[Collected data entries]

----

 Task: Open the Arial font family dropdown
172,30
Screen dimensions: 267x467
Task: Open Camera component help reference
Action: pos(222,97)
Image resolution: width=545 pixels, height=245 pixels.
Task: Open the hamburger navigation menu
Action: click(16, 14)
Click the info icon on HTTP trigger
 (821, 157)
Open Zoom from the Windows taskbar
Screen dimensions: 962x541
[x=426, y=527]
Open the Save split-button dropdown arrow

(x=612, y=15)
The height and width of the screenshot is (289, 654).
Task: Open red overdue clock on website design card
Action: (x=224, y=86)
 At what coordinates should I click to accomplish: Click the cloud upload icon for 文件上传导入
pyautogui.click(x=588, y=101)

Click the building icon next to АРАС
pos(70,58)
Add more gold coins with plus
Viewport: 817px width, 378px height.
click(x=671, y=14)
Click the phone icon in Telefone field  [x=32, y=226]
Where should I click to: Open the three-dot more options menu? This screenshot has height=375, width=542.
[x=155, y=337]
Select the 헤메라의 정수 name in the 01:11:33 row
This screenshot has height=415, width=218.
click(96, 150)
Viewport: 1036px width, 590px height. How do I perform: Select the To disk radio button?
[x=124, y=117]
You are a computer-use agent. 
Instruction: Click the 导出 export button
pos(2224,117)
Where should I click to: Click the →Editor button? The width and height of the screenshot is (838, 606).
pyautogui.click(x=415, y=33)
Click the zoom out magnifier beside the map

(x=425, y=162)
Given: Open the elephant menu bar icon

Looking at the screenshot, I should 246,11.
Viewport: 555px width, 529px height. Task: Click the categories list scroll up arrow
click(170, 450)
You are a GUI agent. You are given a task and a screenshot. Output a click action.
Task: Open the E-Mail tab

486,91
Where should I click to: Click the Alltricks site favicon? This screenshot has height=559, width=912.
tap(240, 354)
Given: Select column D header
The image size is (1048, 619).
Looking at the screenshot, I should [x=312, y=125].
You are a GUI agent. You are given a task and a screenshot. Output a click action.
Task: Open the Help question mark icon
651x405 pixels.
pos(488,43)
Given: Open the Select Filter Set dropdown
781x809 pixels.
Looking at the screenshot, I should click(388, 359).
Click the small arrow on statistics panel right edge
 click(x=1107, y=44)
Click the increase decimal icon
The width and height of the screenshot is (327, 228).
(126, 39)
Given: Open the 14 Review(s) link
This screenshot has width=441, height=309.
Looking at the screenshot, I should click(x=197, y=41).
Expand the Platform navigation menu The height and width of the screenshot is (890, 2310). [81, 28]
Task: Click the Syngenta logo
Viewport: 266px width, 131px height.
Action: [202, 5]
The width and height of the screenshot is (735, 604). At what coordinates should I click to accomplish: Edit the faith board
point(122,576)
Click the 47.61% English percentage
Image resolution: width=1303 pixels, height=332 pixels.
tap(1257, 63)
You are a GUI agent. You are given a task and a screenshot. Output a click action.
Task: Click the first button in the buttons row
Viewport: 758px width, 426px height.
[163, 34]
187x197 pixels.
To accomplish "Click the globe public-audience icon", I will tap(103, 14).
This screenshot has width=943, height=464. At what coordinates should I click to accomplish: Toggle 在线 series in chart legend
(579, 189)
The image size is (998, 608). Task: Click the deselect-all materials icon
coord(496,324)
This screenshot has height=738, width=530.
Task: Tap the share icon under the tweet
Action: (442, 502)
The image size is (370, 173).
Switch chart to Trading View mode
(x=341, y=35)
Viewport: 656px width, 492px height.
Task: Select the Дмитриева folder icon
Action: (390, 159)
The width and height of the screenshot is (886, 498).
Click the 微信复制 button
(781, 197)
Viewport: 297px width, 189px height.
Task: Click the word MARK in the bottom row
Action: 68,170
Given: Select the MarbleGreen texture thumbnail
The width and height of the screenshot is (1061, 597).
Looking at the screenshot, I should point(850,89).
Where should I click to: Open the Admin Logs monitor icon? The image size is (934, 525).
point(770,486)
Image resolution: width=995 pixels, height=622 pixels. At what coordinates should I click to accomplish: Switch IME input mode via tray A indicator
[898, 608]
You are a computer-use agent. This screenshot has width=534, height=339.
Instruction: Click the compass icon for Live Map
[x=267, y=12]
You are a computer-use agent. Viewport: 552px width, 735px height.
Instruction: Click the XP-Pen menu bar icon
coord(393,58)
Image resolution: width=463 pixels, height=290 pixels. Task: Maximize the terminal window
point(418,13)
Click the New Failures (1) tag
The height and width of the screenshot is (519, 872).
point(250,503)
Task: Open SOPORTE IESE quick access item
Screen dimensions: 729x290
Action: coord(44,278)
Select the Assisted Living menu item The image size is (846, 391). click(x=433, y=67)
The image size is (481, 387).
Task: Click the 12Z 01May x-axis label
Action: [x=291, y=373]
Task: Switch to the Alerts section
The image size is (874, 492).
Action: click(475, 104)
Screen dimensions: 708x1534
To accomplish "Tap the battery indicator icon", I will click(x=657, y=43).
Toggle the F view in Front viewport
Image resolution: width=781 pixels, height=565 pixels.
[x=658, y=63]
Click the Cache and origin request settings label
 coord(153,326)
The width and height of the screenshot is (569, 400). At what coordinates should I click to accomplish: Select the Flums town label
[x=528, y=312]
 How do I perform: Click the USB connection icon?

----

ASSIGNMENT:
Each of the records is to be written out again without alteration.

ANSWER FOR THE TASK:
 Task: Open the Arial font family dropdown
172,30
Screen dimensions: 267x467
Task: Open Camera component help reference
Action: pos(222,97)
Image resolution: width=545 pixels, height=245 pixels.
Task: Open the hamburger navigation menu
Action: click(16, 14)
Click the info icon on HTTP trigger
 (821, 157)
Open Zoom from the Windows taskbar
Screen dimensions: 962x541
[x=426, y=527]
Open the Save split-button dropdown arrow

(x=612, y=15)
The height and width of the screenshot is (289, 654).
Task: Open red overdue clock on website design card
Action: (x=224, y=86)
 At what coordinates should I click to accomplish: Click the cloud upload icon for 文件上传导入
pyautogui.click(x=588, y=101)

Click the building icon next to АРАС
pos(70,58)
Add more gold coins with plus
Viewport: 817px width, 378px height.
click(x=671, y=14)
Click the phone icon in Telefone field  [x=32, y=226]
Where should I click to: Open the three-dot more options menu? This screenshot has height=375, width=542.
[x=155, y=337]
Select the 헤메라의 정수 name in the 01:11:33 row
This screenshot has height=415, width=218.
click(96, 150)
Viewport: 1036px width, 590px height. How do I perform: Select the To disk radio button?
[x=124, y=117]
You are a computer-use agent. 
Instruction: Click the 导出 export button
pos(2224,117)
Where should I click to: Click the →Editor button? The width and height of the screenshot is (838, 606).
pyautogui.click(x=415, y=33)
Click the zoom out magnifier beside the map

(x=425, y=162)
Given: Open the elephant menu bar icon

Looking at the screenshot, I should 246,11.
Viewport: 555px width, 529px height. Task: Click the categories list scroll up arrow
click(170, 450)
You are a GUI agent. You are given a task and a screenshot. Output a click action.
Task: Open the E-Mail tab

486,91
Where should I click to: Click the Alltricks site favicon? This screenshot has height=559, width=912.
tap(240, 354)
Given: Select column D header
The image size is (1048, 619).
Looking at the screenshot, I should [x=312, y=125].
You are a GUI agent. You are given a task and a screenshot. Output a click action.
Task: Open the Help question mark icon
651x405 pixels.
pos(488,43)
Given: Open the Select Filter Set dropdown
781x809 pixels.
Looking at the screenshot, I should click(388, 359).
Click the small arrow on statistics panel right edge
 click(x=1107, y=44)
Click the increase decimal icon
The width and height of the screenshot is (327, 228).
(126, 39)
Given: Open the 14 Review(s) link
This screenshot has width=441, height=309.
Looking at the screenshot, I should click(x=197, y=41).
Expand the Platform navigation menu The height and width of the screenshot is (890, 2310). [81, 28]
Task: Click the Syngenta logo
Viewport: 266px width, 131px height.
Action: [202, 5]
The width and height of the screenshot is (735, 604). At what coordinates should I click to accomplish: Edit the faith board
point(122,576)
Click the 47.61% English percentage
Image resolution: width=1303 pixels, height=332 pixels.
tap(1257, 63)
You are a GUI agent. You are given a task and a screenshot. Output a click action.
Task: Click the first button in the buttons row
Viewport: 758px width, 426px height.
[163, 34]
187x197 pixels.
To accomplish "Click the globe public-audience icon", I will tap(103, 14).
This screenshot has width=943, height=464. At what coordinates should I click to accomplish: Toggle 在线 series in chart legend
(579, 189)
The image size is (998, 608). Task: Click the deselect-all materials icon
coord(496,324)
This screenshot has height=738, width=530.
Task: Tap the share icon under the tweet
Action: (442, 502)
The image size is (370, 173).
Switch chart to Trading View mode
(x=341, y=35)
Viewport: 656px width, 492px height.
Task: Select the Дмитриева folder icon
Action: (390, 159)
The width and height of the screenshot is (886, 498).
Click the 微信复制 button
(781, 197)
Viewport: 297px width, 189px height.
Task: Click the word MARK in the bottom row
Action: 68,170
Given: Select the MarbleGreen texture thumbnail
The width and height of the screenshot is (1061, 597).
Looking at the screenshot, I should point(850,89).
Where should I click to: Open the Admin Logs monitor icon? The image size is (934, 525).
point(770,486)
Image resolution: width=995 pixels, height=622 pixels. At what coordinates should I click to accomplish: Switch IME input mode via tray A indicator
[898, 608]
You are a computer-use agent. This screenshot has width=534, height=339.
Instruction: Click the compass icon for Live Map
[x=267, y=12]
You are a computer-use agent. Viewport: 552px width, 735px height.
Instruction: Click the XP-Pen menu bar icon
coord(393,58)
Image resolution: width=463 pixels, height=290 pixels. Task: Maximize the terminal window
point(418,13)
Click the New Failures (1) tag
The height and width of the screenshot is (519, 872).
point(250,503)
Task: Open SOPORTE IESE quick access item
Screen dimensions: 729x290
Action: coord(44,278)
Select the Assisted Living menu item The image size is (846, 391). click(x=433, y=67)
The image size is (481, 387).
Task: Click the 12Z 01May x-axis label
Action: [x=291, y=373]
Task: Switch to the Alerts section
The image size is (874, 492).
Action: click(475, 104)
Screen dimensions: 708x1534
To accomplish "Tap the battery indicator icon", I will click(x=657, y=43).
Toggle the F view in Front viewport
Image resolution: width=781 pixels, height=565 pixels.
[x=658, y=63]
Click the Cache and origin request settings label
 coord(153,326)
The width and height of the screenshot is (569, 400). At what coordinates should I click to accomplish: Select the Flums town label
[x=528, y=312]
 How do I perform: Click the USB connection icon?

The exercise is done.